Greenasium bikes help power gym
ENCINITAS, Calif. -- Talking about "going green" is easy. Actually being green isn't.
But for members of a north San Diego County gym, shrinking their carbon footprint is as simple as riding a bike.
"It's pretty fantastic when you can just hop on a bike and send power back to the grid," said patron Kris Rivers.
The Encinitas-based Greenasium gym has all the typical fitness fare, from free weights to circuit training. But riding a bike that helps power the electric grid is just a small piece of the eco-friendly puzzle.
The usual means of green came into play as Byron Spratt and his partners prepared for a Sept. 1 grand opening. For example, patrons are asked to bring their own reusable water bottles and towels. There isn't a paper towel or Styrofoam cup in sight.
The gym itself is put together from reused materials.
"The front desk, these [reception area] benches are made from lumber that the last tenants left," Spratt said. "This carpet is recycled from plastic. The dumbbells [are] pre-owned, but you wouldn't know. They look no different than brand-new."
Nothing at the Greenasium goes to waste. And nothing means nothing -- not even the energy patrons expend. The gym's stationary bikes are connected to a generator that turns human power into electricity . Beyond that, the gym uses natural lighting and incurs few energy costs.
"We live in San Diego. The sun's shining almost every day, and when you go to these big gyms there are fluorescent lights running all day," Spratt said. "Of course the sun isn't always going to be out. With fall and daylight saving time ending it's going to be dark much earlier so we'll have to run on the lights more."

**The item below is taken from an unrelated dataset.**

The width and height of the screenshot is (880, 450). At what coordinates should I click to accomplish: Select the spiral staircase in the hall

And that's when the energy-generating bikes come into play. A single, average workout can generate in the neighborhood of 300 watts of electricity. There are three bikes lining a wall with a generator no larger than a car battery.
On a warm day, they power the gym's fans and in dark months cut down on energy usage.

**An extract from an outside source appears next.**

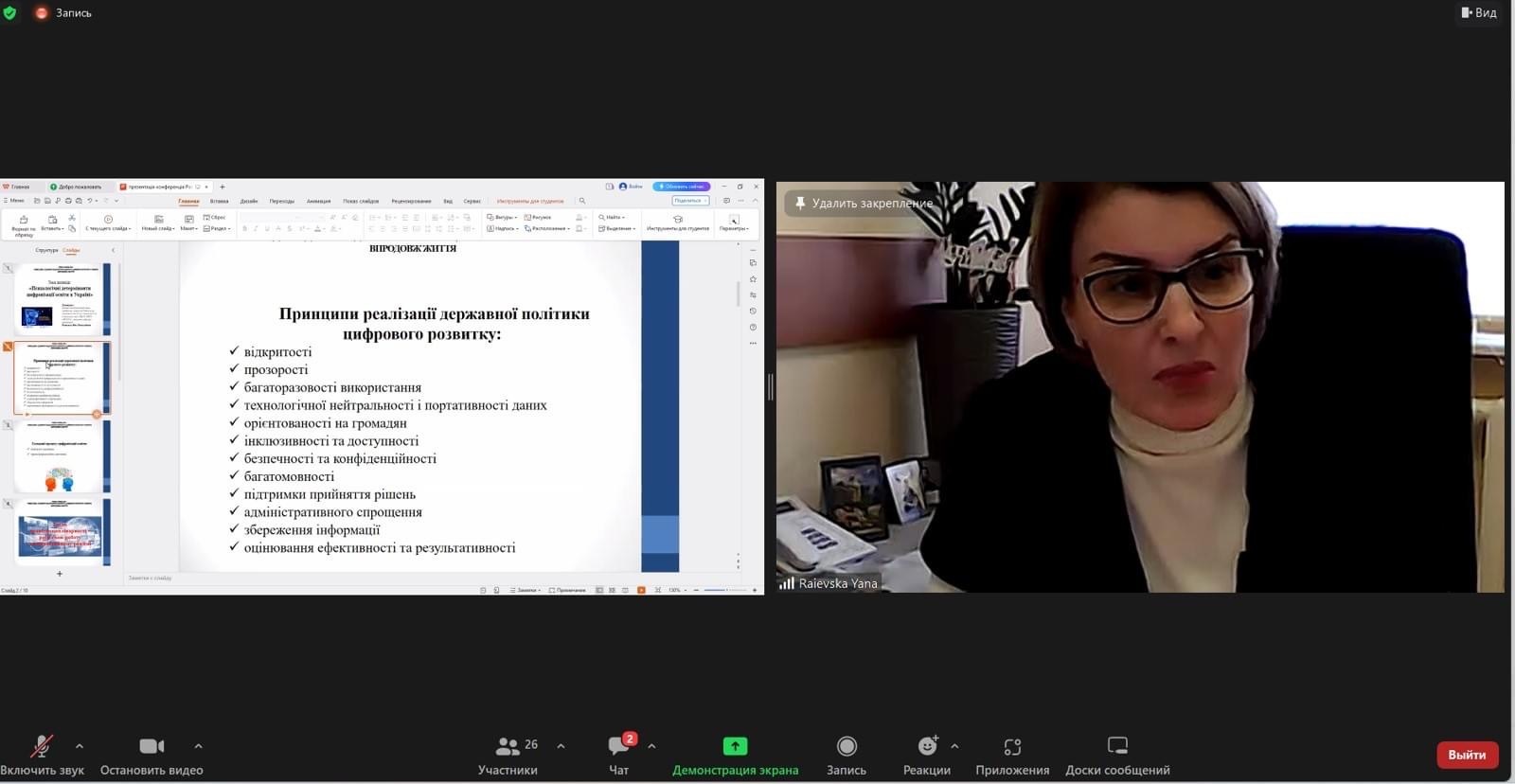Open the Participants panel

click(508, 755)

"The bikes are just part of what we do overall," Spratt said.
For customers like Rivers, the overall eco-friendly attitude is a means of taking care of two desires in one fell swoop: getting in a workout, and doing her part for the local environment.

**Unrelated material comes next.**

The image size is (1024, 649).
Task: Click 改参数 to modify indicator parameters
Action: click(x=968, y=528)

"Today for example," Rivers said, "I took over a grocery sack full of recyclables, old cell phones and batteries I had lying around because [the Greenasium had] an electronics recycling drive going."
Spratt said, "it's the little things, the little choices," that make an environmental impact, so something as simple as a recycling drive can go a long way. It's also a means of standing out among the competition.
The Greenasium is located close enough to a national fitness chain to see it from the parking lot. But that daily reminder helps the Greenasium owners to look for alternative ways to get the word out.
Since marketing through traditional avenues like windshield fliers contradicts the Greenasium's whole message, Spratt signed up human power to get out the word.
"Instead of having a tent at the Encinitas Oktoberfest [a local street fair], we volunteered to put up and take down tents for other businesses," he said.
The team also takes its mission to the community. Recently, it organized a group to clean up nearby Moonlight State Beach.
"I have a daughter I want to be able to leave a good environment to for her kids, and their kids and even further on down the line," co-owner Alex Spratt said.
Simple as riding a bike.
Kyle Kensing is a freelance writer for Sports Media Exchange, a national freelance writing network.